# EXERCISE AIM:
Copy the lines below, changing every "Tag name" to "Tag label" and keeping everything else the same.

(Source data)
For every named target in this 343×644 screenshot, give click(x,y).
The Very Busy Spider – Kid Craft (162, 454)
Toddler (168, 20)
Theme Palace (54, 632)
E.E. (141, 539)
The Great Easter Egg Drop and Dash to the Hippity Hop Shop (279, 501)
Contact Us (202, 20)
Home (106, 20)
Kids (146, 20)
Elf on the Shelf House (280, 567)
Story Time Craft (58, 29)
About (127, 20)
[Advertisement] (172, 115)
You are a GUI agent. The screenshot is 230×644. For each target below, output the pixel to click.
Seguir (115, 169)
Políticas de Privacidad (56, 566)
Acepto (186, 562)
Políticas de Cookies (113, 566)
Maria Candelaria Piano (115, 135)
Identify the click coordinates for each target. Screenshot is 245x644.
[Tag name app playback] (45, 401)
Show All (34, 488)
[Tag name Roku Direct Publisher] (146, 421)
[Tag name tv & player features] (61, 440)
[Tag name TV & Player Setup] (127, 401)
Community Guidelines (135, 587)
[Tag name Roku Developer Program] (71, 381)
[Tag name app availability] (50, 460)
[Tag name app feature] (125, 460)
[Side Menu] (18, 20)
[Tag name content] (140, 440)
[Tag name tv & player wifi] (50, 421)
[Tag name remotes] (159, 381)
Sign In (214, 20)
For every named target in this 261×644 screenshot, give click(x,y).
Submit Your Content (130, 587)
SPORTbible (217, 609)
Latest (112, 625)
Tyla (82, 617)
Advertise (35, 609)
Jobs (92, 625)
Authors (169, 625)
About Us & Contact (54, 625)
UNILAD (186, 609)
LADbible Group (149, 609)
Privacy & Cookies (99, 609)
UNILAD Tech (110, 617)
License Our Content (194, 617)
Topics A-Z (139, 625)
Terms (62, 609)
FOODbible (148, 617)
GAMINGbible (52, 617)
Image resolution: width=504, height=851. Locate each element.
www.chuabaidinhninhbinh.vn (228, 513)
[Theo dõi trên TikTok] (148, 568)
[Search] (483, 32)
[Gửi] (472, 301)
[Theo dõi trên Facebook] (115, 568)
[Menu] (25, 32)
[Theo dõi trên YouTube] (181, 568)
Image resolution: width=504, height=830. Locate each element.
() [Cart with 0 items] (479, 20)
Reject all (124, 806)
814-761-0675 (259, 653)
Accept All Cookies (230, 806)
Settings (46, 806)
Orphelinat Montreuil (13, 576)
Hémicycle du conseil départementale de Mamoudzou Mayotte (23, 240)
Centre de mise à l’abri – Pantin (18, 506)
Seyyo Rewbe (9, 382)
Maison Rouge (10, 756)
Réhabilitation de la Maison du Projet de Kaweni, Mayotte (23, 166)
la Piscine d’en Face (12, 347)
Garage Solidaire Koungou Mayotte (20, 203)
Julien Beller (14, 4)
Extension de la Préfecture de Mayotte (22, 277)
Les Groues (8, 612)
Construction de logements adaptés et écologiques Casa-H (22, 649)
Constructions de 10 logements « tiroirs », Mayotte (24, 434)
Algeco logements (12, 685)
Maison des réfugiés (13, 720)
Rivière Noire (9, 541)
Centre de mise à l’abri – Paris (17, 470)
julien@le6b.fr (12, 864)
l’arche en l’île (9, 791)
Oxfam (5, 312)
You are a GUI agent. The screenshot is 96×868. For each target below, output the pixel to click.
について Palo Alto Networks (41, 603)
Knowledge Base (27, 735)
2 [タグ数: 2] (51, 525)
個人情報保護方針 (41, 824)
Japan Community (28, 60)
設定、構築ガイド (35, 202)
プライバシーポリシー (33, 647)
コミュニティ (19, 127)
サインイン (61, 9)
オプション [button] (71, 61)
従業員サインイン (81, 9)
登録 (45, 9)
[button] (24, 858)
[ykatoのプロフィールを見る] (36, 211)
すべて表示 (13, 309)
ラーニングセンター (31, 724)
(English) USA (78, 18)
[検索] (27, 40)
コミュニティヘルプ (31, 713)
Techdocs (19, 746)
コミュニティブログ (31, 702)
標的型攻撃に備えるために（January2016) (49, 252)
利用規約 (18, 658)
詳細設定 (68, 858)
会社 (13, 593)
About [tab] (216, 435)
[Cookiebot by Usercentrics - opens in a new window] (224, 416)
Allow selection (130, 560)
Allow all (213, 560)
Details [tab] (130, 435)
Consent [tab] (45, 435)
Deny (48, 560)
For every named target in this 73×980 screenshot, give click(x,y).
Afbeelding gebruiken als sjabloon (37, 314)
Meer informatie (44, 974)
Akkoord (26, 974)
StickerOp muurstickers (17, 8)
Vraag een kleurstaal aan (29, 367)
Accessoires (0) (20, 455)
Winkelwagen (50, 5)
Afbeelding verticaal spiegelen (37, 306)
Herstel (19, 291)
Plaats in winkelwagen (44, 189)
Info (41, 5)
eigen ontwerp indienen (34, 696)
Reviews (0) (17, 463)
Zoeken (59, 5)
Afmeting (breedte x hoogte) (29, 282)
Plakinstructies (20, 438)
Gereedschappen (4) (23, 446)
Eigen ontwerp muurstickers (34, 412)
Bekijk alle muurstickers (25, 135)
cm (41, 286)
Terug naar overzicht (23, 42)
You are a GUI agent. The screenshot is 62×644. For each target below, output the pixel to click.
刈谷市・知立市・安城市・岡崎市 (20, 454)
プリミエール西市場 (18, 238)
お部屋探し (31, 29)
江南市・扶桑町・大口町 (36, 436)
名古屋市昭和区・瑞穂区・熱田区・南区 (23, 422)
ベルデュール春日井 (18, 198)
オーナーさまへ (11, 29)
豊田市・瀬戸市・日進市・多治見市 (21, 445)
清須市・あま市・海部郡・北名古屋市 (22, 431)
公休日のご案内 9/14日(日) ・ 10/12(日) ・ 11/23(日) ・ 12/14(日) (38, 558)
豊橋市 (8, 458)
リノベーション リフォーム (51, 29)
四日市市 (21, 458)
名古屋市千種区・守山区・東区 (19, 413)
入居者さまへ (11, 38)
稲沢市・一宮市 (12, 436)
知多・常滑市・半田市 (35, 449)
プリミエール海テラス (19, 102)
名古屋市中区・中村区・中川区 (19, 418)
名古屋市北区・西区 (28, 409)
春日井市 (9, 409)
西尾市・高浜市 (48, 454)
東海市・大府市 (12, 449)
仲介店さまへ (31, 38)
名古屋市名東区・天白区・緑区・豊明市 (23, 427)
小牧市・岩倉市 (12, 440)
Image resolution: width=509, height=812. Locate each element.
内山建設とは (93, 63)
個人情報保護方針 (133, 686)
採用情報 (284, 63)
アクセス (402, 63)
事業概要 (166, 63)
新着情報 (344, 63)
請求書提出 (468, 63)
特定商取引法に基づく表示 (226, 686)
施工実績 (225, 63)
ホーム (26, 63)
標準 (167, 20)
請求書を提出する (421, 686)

# SOLUTION TO THE EXERCISE:
For every named target in this 343×644 screenshot, give click(x,y).
The Very Busy Spider – Kid Craft (162, 454)
Toddler (168, 20)
Theme Palace (54, 632)
E.E. (141, 539)
The Great Easter Egg Drop and Dash to the Hippity Hop Shop (279, 501)
Contact Us (202, 20)
Home (106, 20)
Kids (146, 20)
Elf on the Shelf House (280, 567)
Story Time Craft (58, 29)
About (127, 20)
[Advertisement] (172, 115)
You are a GUI agent. The screenshot is 230×644. For each target below, output the pixel to click.
Seguir (115, 169)
Políticas de Privacidad (56, 566)
Acepto (186, 562)
Políticas de Cookies (113, 566)
Maria Candelaria Piano (115, 135)
Identify the click coordinates for each target. Screenshot is 245x644.
[Tag label app playback] (45, 401)
Show All (34, 488)
[Tag label Roku Direct Publisher] (146, 421)
[Tag label tv & player features] (61, 440)
[Tag label TV & Player Setup] (127, 401)
Community Guidelines (135, 587)
[Tag label Roku Developer Program] (71, 381)
[Tag label app availability] (50, 460)
[Tag label app feature] (125, 460)
[Side Menu] (18, 20)
[Tag label content] (140, 440)
[Tag label tv & player wifi] (50, 421)
[Tag label remotes] (159, 381)
Sign In (214, 20)
For every named target in this 261×644 screenshot, give click(x,y).
Submit Your Content (130, 587)
SPORTbible (217, 609)
Latest (112, 625)
Tyla (82, 617)
Advertise (35, 609)
Jobs (92, 625)
Authors (169, 625)
About Us & Contact (54, 625)
UNILAD (186, 609)
LADbible Group (149, 609)
Privacy & Cookies (99, 609)
UNILAD Tech (110, 617)
License Our Content (194, 617)
Topics A-Z (139, 625)
Terms (62, 609)
FOODbible (148, 617)
GAMINGbible (52, 617)
Image resolution: width=504, height=851. Locate each element.
www.chuabaidinhninhbinh.vn (228, 513)
[Theo dõi trên TikTok] (148, 568)
[Search] (483, 32)
[Gửi] (472, 301)
[Theo dõi trên Facebook] (115, 568)
[Menu] (25, 32)
[Theo dõi trên YouTube] (181, 568)
Image resolution: width=504, height=830. Locate each element.
() [Cart with 0 items] (479, 20)
Reject all (124, 806)
814-761-0675 (259, 653)
Accept All Cookies (230, 806)
Settings (46, 806)
Orphelinat Montreuil (13, 576)
Hémicycle du conseil départementale de Mamoudzou Mayotte (23, 240)
Centre de mise à l’abri – Pantin (18, 506)
Seyyo Rewbe (9, 382)
Maison Rouge (10, 756)
Réhabilitation de la Maison du Projet de Kaweni, Mayotte (23, 166)
la Piscine d’en Face (12, 347)
Garage Solidaire Koungou Mayotte (20, 203)
Julien Beller (14, 4)
Extension de la Préfecture de Mayotte (22, 277)
Les Groues (8, 612)
Construction de logements adaptés et écologiques Casa-H (22, 649)
Constructions de 10 logements « tiroirs », Mayotte (24, 434)
Algeco logements (12, 685)
Maison des réfugiés (13, 720)
Rivière Noire (9, 541)
Centre de mise à l’abri – Paris (17, 470)
julien@le6b.fr (12, 864)
l’arche en l’île (9, 791)
Oxfam (5, 312)
You are a GUI agent. The screenshot is 96×868. For each target below, output the pixel to click.
について Palo Alto Networks (41, 603)
Knowledge Base (27, 735)
2 [タグ数: 2] (51, 525)
個人情報保護方針 (41, 824)
Japan Community (28, 60)
設定、構築ガイド (35, 202)
プライバシーポリシー (33, 647)
コミュニティ (19, 127)
サインイン (61, 9)
オプション [button] (71, 61)
従業員サインイン (81, 9)
登録 (45, 9)
[button] (24, 858)
[ykatoのプロフィールを見る] (36, 211)
すべて表示 (13, 309)
ラーニングセンター (31, 724)
(English) USA (78, 18)
[検索] (27, 40)
コミュニティヘルプ (31, 713)
Techdocs (19, 746)
コミュニティブログ (31, 702)
標的型攻撃に備えるために（January2016) (49, 252)
利用規約 (18, 658)
詳細設定 (68, 858)
会社 (13, 593)
About [tab] (216, 435)
[Cookiebot by Usercentrics - opens in a new window] (224, 416)
Allow selection (130, 560)
Allow all (213, 560)
Details [tab] (130, 435)
Consent [tab] (45, 435)
Deny (48, 560)
For every named target in this 73×980 screenshot, give click(x,y).
Afbeelding gebruiken als sjabloon (37, 314)
Meer informatie (44, 974)
Akkoord (26, 974)
StickerOp muurstickers (17, 8)
Vraag een kleurstaal aan (29, 367)
Accessoires (0) (20, 455)
Winkelwagen (50, 5)
Afbeelding verticaal spiegelen (37, 306)
Herstel (19, 291)
Plaats in winkelwagen (44, 189)
Info (41, 5)
eigen ontwerp indienen (34, 696)
Reviews (0) (17, 463)
Zoeken (59, 5)
Afmeting (breedte x hoogte) (29, 282)
Plakinstructies (20, 438)
Gereedschappen (4) (23, 446)
Eigen ontwerp muurstickers (34, 412)
Bekijk alle muurstickers (25, 135)
cm (41, 286)
Terug naar overzicht (23, 42)
You are a GUI agent. The screenshot is 62×644. For each target below, output the pixel to click.
刈谷市・知立市・安城市・岡崎市 (20, 454)
プリミエール西市場 (18, 238)
お部屋探し (31, 29)
江南市・扶桑町・大口町 (36, 436)
名古屋市昭和区・瑞穂区・熱田区・南区 (23, 422)
ベルデュール春日井 (18, 198)
オーナーさまへ (11, 29)
豊田市・瀬戸市・日進市・多治見市 (21, 445)
清須市・あま市・海部郡・北名古屋市 (22, 431)
公休日のご案内 9/14日(日) ・ 10/12(日) ・ 11/23(日) ・ 12/14(日) (38, 558)
豊橋市 (8, 458)
リノベーション リフォーム (51, 29)
四日市市 (21, 458)
名古屋市千種区・守山区・東区 (19, 413)
入居者さまへ (11, 38)
稲沢市・一宮市 (12, 436)
知多・常滑市・半田市 (35, 449)
プリミエール海テラス (19, 102)
名古屋市中区・中村区・中川区 (19, 418)
名古屋市北区・西区 (28, 409)
春日井市 (9, 409)
西尾市・高浜市 (48, 454)
東海市・大府市 (12, 449)
仲介店さまへ (31, 38)
名古屋市名東区・天白区・緑区・豊明市 (23, 427)
小牧市・岩倉市 (12, 440)
Image resolution: width=509, height=812. Locate each element.
内山建設とは (93, 63)
個人情報保護方針 (133, 686)
採用情報 (284, 63)
アクセス (402, 63)
事業概要 (166, 63)
新着情報 (344, 63)
請求書提出 (468, 63)
特定商取引法に基づく表示 (226, 686)
施工実績 (225, 63)
ホーム (26, 63)
標準 (167, 20)
請求書を提出する (421, 686)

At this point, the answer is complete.